Input data: Begin

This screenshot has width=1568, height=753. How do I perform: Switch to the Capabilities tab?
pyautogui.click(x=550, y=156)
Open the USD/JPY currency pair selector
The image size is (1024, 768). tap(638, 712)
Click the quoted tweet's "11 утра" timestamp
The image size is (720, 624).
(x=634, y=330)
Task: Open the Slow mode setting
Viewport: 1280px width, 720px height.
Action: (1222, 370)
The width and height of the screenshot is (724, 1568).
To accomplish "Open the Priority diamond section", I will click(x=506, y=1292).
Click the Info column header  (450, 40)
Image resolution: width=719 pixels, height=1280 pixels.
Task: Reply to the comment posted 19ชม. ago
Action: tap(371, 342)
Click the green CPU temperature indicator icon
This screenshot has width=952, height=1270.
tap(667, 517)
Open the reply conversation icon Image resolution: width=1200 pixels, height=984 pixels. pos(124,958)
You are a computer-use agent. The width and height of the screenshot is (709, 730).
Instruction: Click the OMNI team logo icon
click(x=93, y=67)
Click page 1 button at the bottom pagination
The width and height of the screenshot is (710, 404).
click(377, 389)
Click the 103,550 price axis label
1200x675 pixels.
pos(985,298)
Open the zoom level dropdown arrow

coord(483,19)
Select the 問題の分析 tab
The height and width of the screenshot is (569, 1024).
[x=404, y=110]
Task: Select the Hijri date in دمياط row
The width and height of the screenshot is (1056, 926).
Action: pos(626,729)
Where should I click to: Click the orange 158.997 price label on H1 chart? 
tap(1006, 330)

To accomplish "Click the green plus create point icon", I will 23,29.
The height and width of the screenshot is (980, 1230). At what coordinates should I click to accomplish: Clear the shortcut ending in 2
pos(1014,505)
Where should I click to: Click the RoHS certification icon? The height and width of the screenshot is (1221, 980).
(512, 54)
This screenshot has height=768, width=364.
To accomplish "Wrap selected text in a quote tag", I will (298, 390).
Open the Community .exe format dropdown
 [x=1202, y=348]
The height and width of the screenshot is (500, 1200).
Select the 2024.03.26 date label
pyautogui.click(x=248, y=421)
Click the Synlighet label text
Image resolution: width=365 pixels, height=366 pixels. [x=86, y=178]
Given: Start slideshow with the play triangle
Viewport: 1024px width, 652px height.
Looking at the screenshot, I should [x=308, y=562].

Input data: End

▶ **What to do**:
Determine the number of lines in the entries that hold "will". Reply with that number only.

▶ **Answer section**:
3